Phase 3: Impact Introduction (Weeks 12–16)

Phase 3 marks the transition to impact loading — the phase where most standard postpartum care ends prematurely. Running is introduced using a graduated walk-run protocol. Single-leg hops, low box jumps, and skipping are introduced alongside running as the pelvic floor demonstrates tolerance. Symptom monitoring after each session — not just during — is essential: delayed onset of heaviness or leaking indicates overload.

The Delphi consensus statement (Christopher et al., 2024) places formal running clearance no earlier than 12 weeks for most women, contingent on meeting the criteria above. This is not an arbitrary delay — it reflects the physiological timeline of tissue healing, motor re-learning, and progressive load tolerance.

Phase 4: Sport Return (Weeks 16+)

Phase 4 is sport-specific. It involves training that mirrors the actual demands of the athlete's sport — cutting, sprinting, contact, Olympic lifting, overhead movement. Load is progressive, athlete-reported outcome measures are used to track readiness, and discharge criteria are formally assessed before full return.

For elite and competitive athletes, Phase 4 may involve collaboration with a strength and conditioning coach or sport-specific trainer. For recreational athletes, the goal is achieving the training volume and intensity they enjoyed before pregnancy. In both cases, the PT's role extends through Phase 4 — monitoring, adjusting, and advocating.
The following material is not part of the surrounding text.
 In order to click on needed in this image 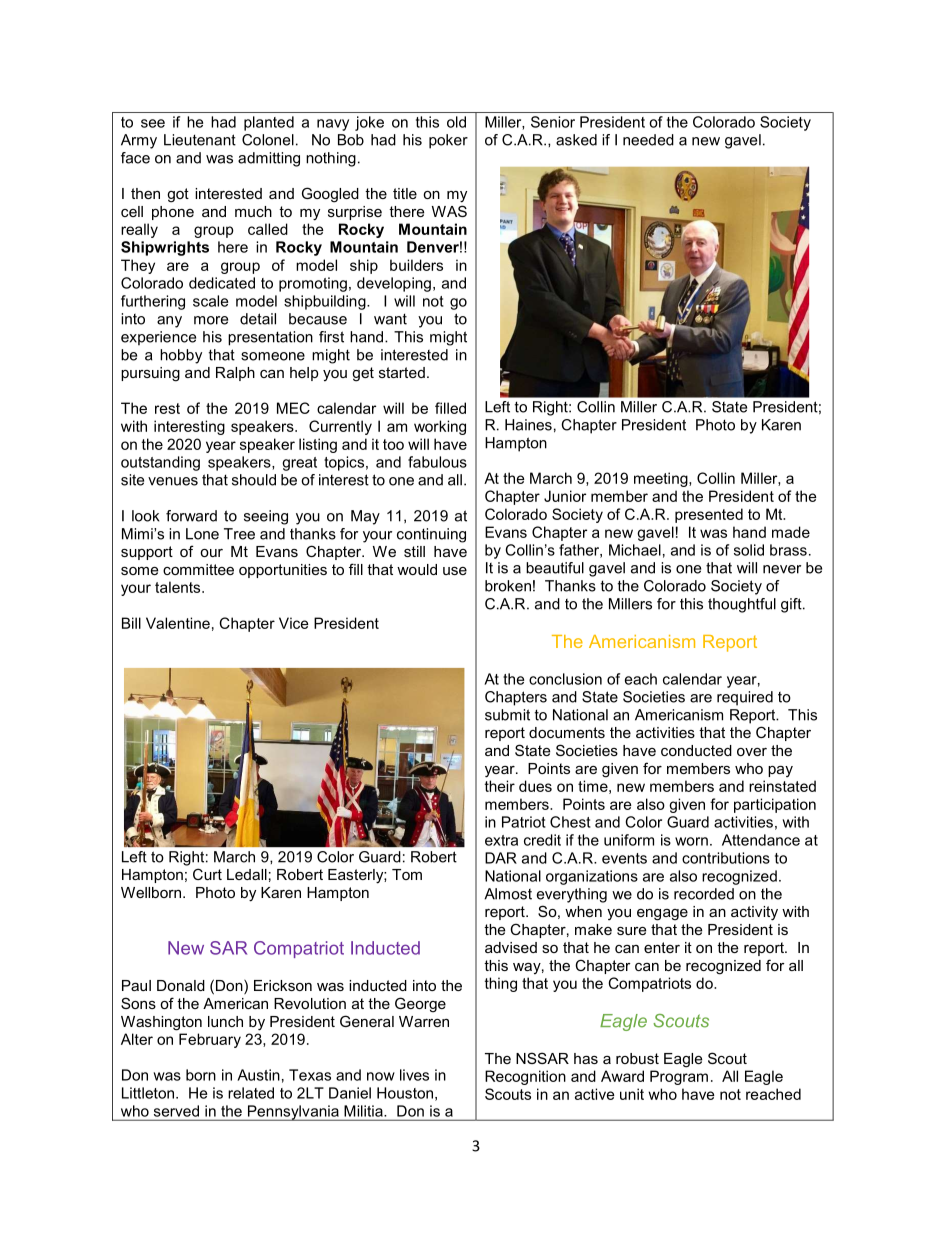, I will do `click(648, 140)`.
At any phase, the appearance of urinary or fecal incontinence, pelvic organ prolapse symptoms, pelvic pain, or significant musculoskeletal pain is a signal to deload, assess, and address before continuing.
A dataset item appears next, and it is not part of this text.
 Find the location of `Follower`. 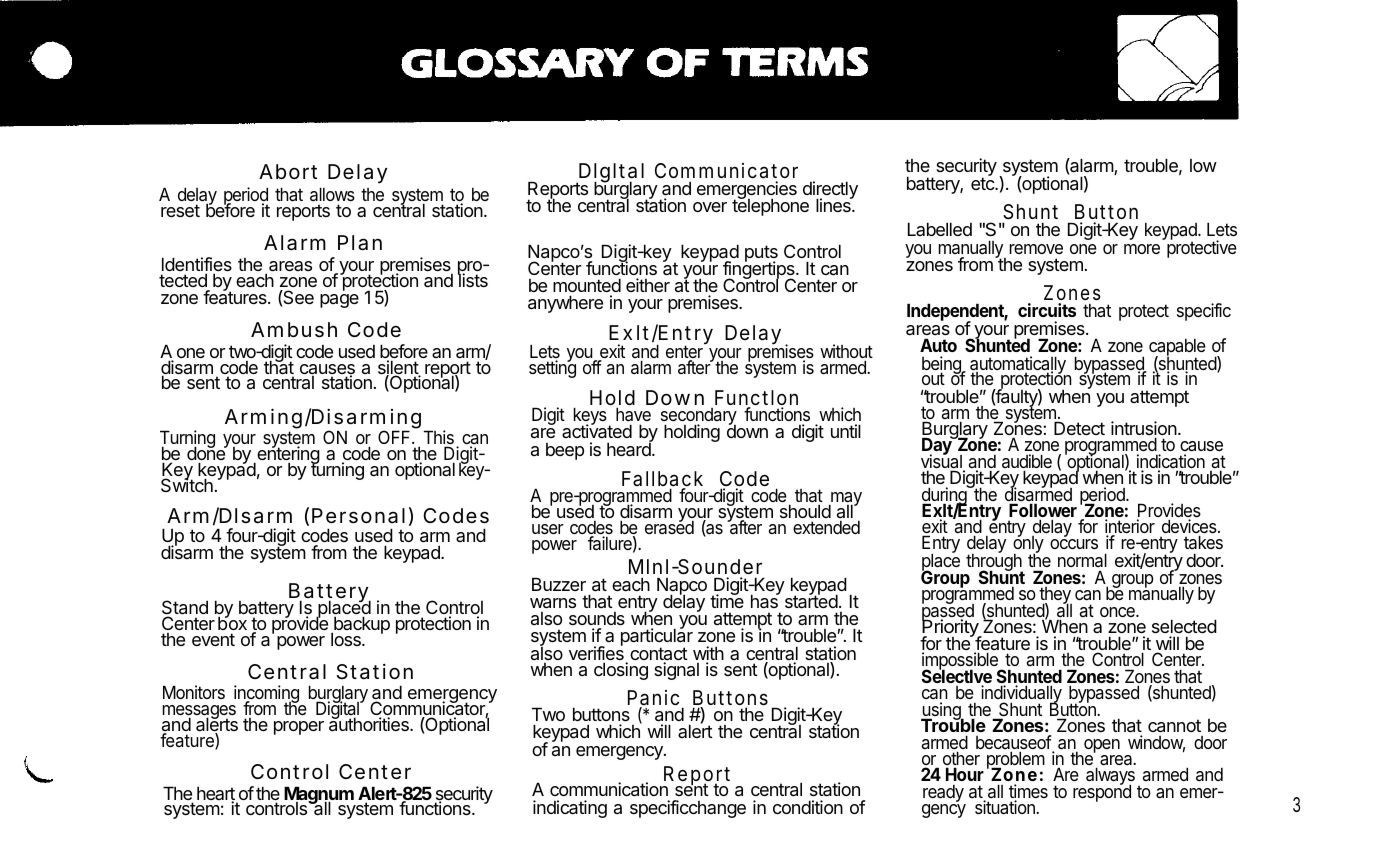

Follower is located at coordinates (1043, 512).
References: Christopher SM, et al. Clinical and exercise professional opinion of return-to-running readiness after childbirth: an international Delphi study. Br J Sports Med. 2024;58(6):299–312.
Thornton JS, et al. Navigating the 'new normal': guidelines for postpartum return to physical activity. Br J Sports Med. 2023.
Davenport MH, et al. International Delphi study of physical activity prescreening and contraindications for postpartum physical activity. Br J Sports Med. 2025.
Woodroffe L, et al. Return to running for postpartum elite and subelite athletes. Sports Health. 2025;17(3):614–620.
Goom T, Donnelly G, Brockwell E. Returning to running postnatal — guidelines for medical, health and fitness professionals. 2019.